Records about locating elements on screens:
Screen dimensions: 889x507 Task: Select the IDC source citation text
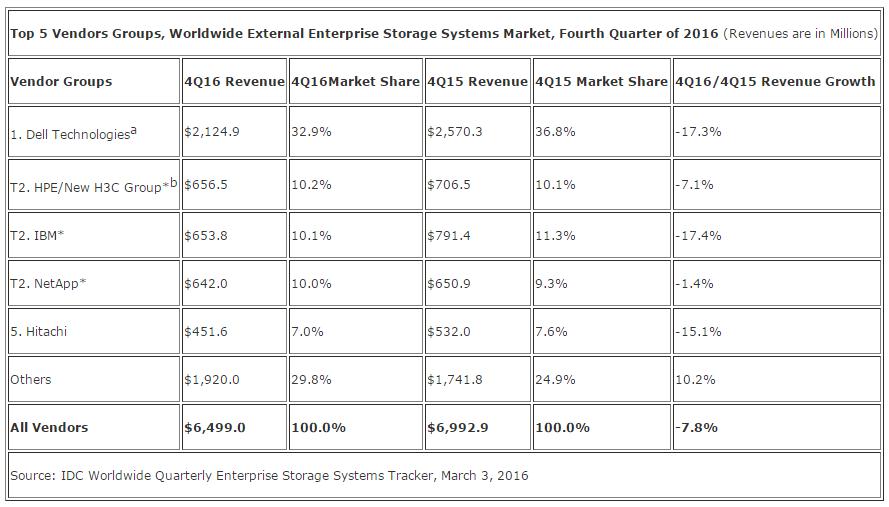[x=269, y=475]
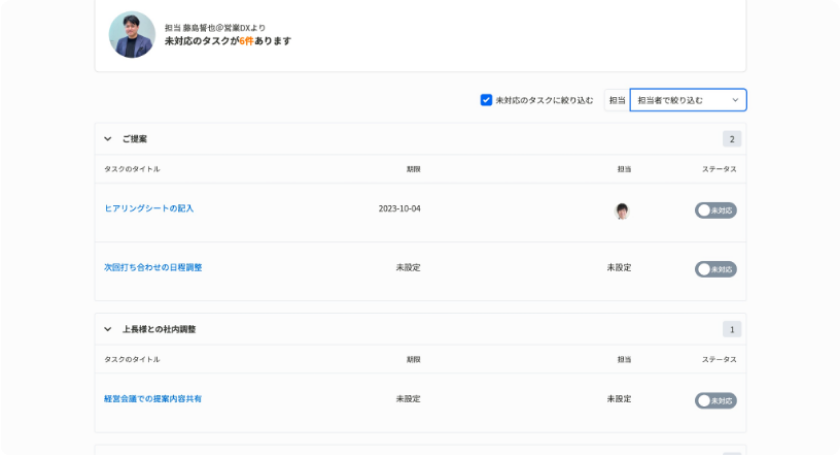Screen dimensions: 840x456
Task: Switch the 経営会議での提案内容共有 status toggle
Action: click(715, 400)
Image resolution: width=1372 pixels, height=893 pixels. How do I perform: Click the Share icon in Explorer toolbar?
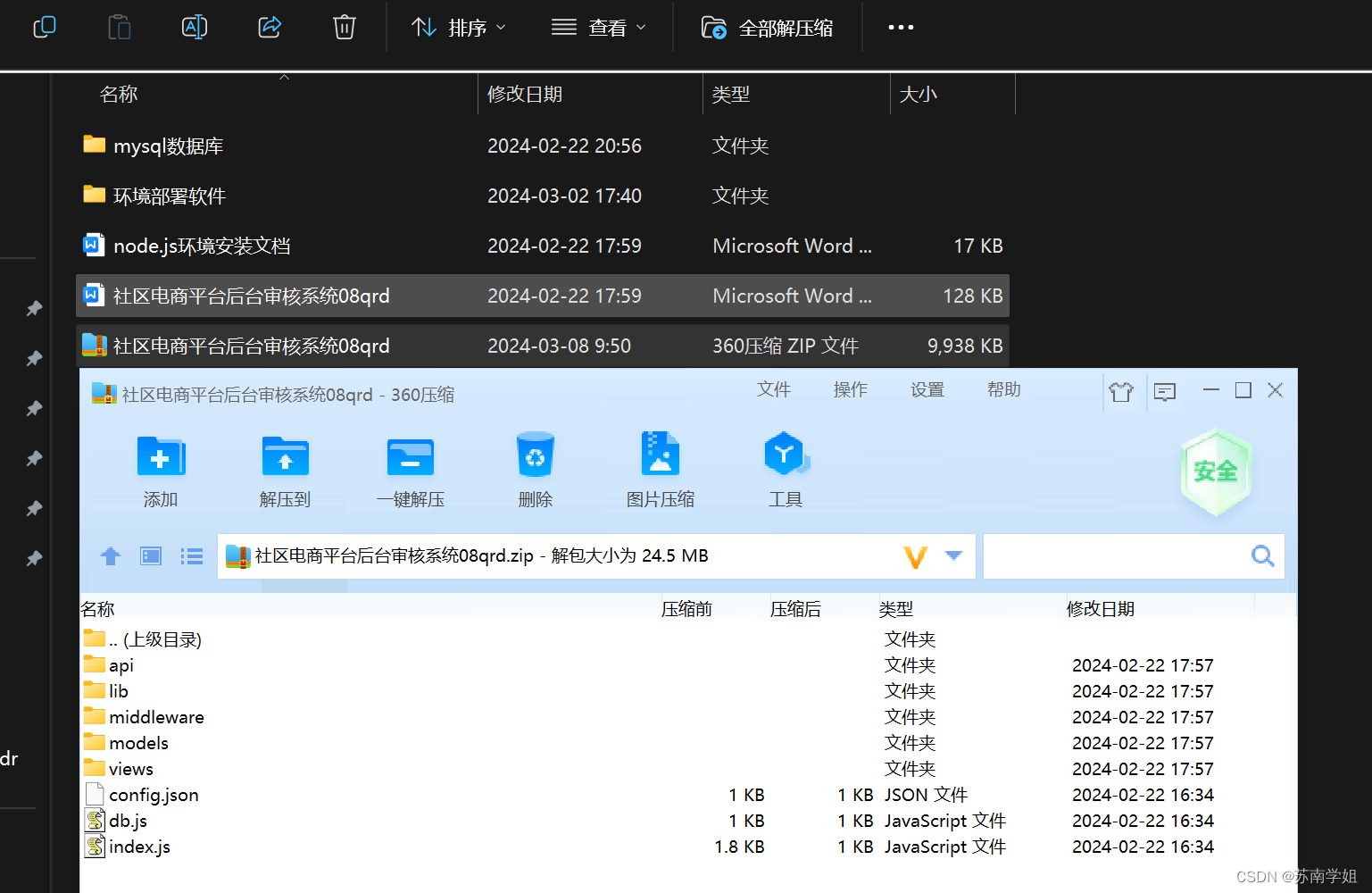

REQUIREMENTS:
Rewrite all of the material above, replacing "Image resolution" with "Screenshot resolution" wherever it occurs and keeping everything else the same. Leave the pictures out.

FINISHED EXERCISE:
Screen dimensions: 889x507 Task: Select the IDC source citation text
[x=269, y=475]
Screen dimensions: 840x456
Task: Switch the 経営会議での提案内容共有 status toggle
Action: click(715, 400)
Screenshot resolution: width=1372 pixels, height=893 pixels. How do I perform: Click the Share icon in Explorer toolbar?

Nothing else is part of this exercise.